Better Off Ted
What parents need to know
Parents Need to Know
Parents need to know that this workplace dramedy is more or less a "black comedy," meaning it's presented with deadpan seriousness -- but isn't meant to be taken seriously. Most kids probably won't get the joke, but older teens who tune in may appreciate the satire. The language is pretty tame for primetime, but there are a few words (like "bitchy" and "scrotum") that might be too much for tweens. There's also some sexual innuendo and casual references to office affairs, although the show goes out of its way to keep things suggestive rather than graphic.
What's the story?
A once-unscupulous R&D executive (Jay Harrington) grows a conscience when his ethically bankrupt boss (Portia de Rossi) suggests they try crygenically freezing a co-worker "just to see if it's possible" in BETTER OFF TED, a shrewdly packaged workplace dramedy set inside a shifty corporation that tackles questionable projects like weaponizing pumpkins. (Yes, pumpkins.) With moral support from his school-age daughter (Isabella Acres), Ted sets out to do his job better, all the while getting closer to a pretty office mate (Andrea Anders) who steals creamer on the company's dime.
Is it any good?
Although the title leaves a lot to be desired, Better Off Ted is a clever satire with a lot going for it, beginning with a well-casted ensemble of quirky characters who serve up loaded lines like "You have the most beautiful skin. I wish there was a way to peel it off your face and attach it to mine" with deadpan precision. Harrington proves ever-watchable with a well-pressed charm that smacks of George Clooney, and fans of Arrested Development who are still licking their wounds from the show's long-ago cancellation will love seeing de Rossi back in the saddle.

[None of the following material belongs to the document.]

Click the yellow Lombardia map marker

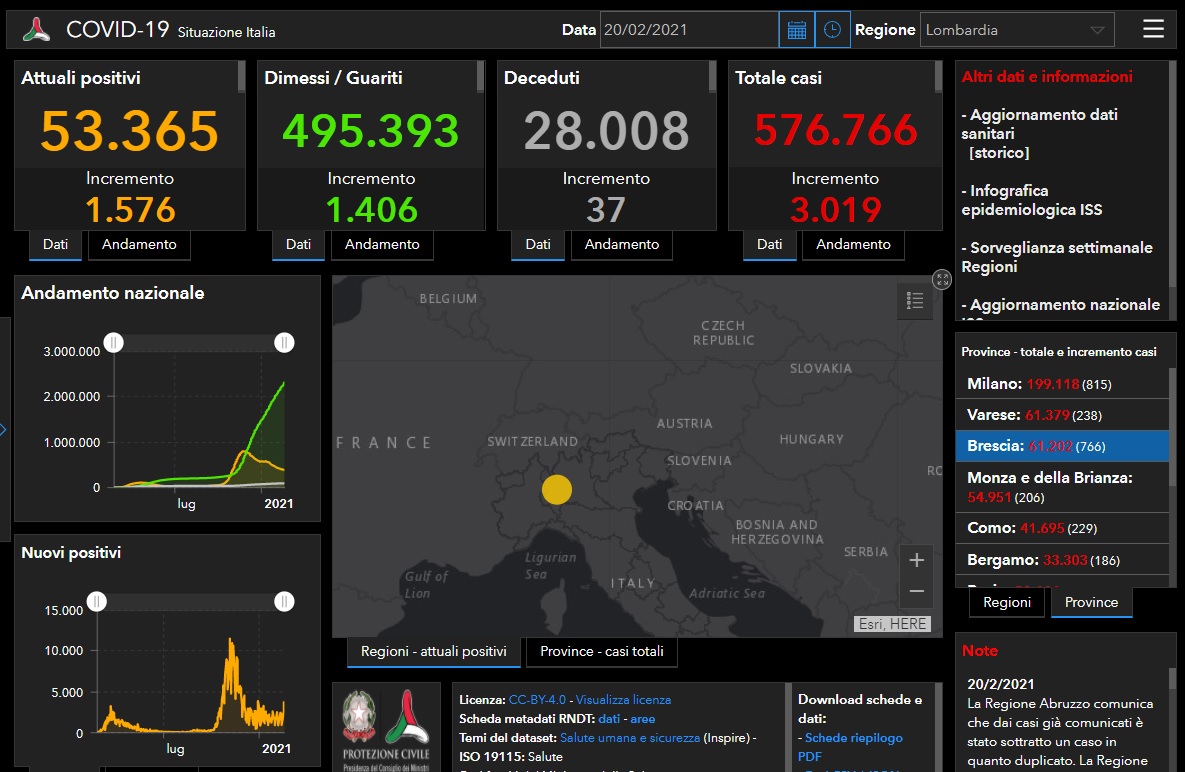[557, 490]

Better Off Ted is definitely more of a thinking person's comedy, so it may or may not find an audience among a crowded playing field of broadly comic alternatives. But if it does catch on? We say it will be a welcome addition.

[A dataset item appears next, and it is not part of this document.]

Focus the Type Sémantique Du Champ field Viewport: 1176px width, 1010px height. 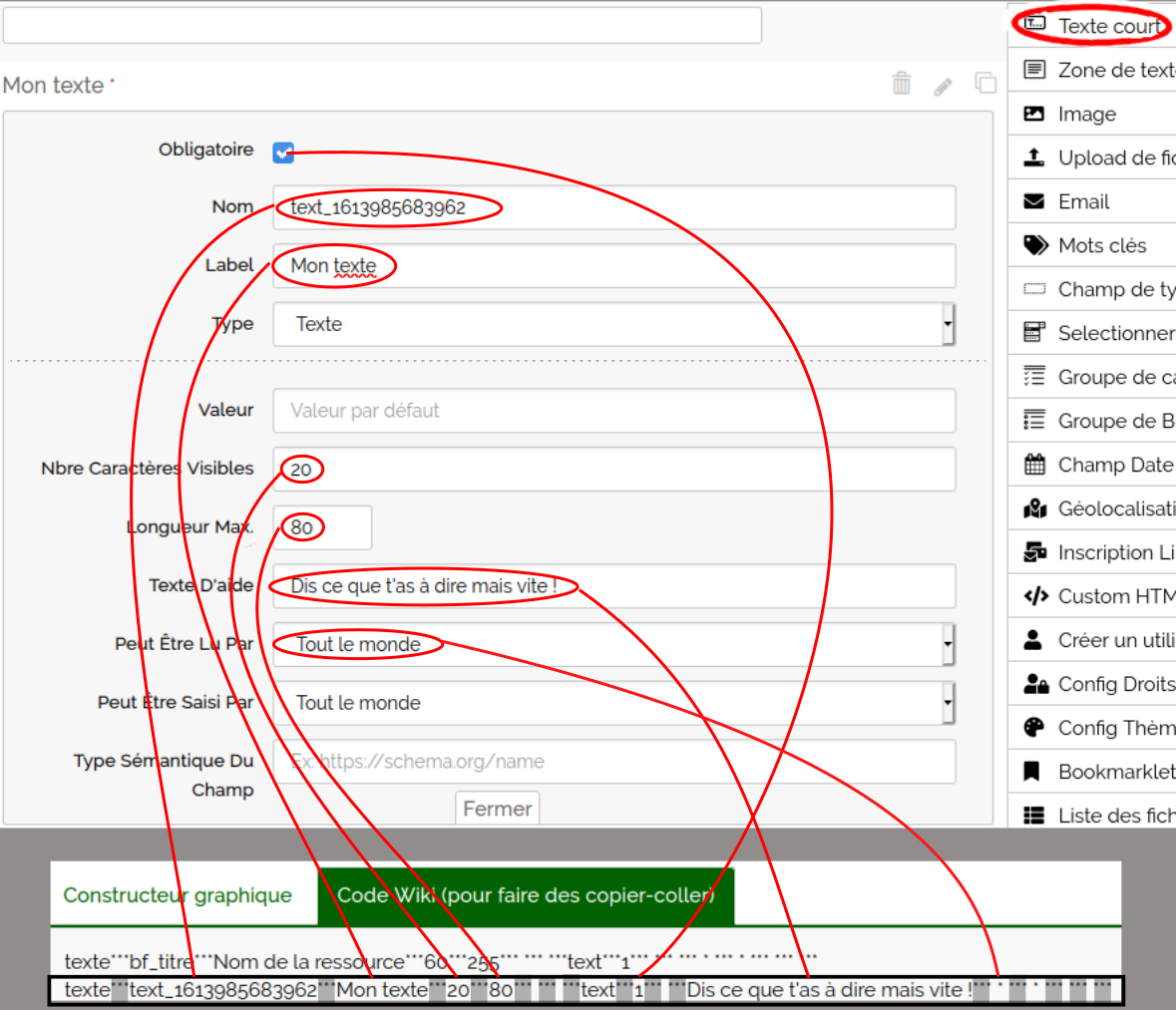613,762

Families can talk about...
Families can talk about whether the fictional corporation portrayed in this series could bear any resemblance to an actual company. How do you think actual companies handle ethical dilemmas and the development of new products? What if there were no governmental safeguards in place to police corporate and scientific ethics? Do you think companies would still behave ethically? Families can also discuss satire. What makes this show satirical? How does it compare to other sitcoms set in the workplace?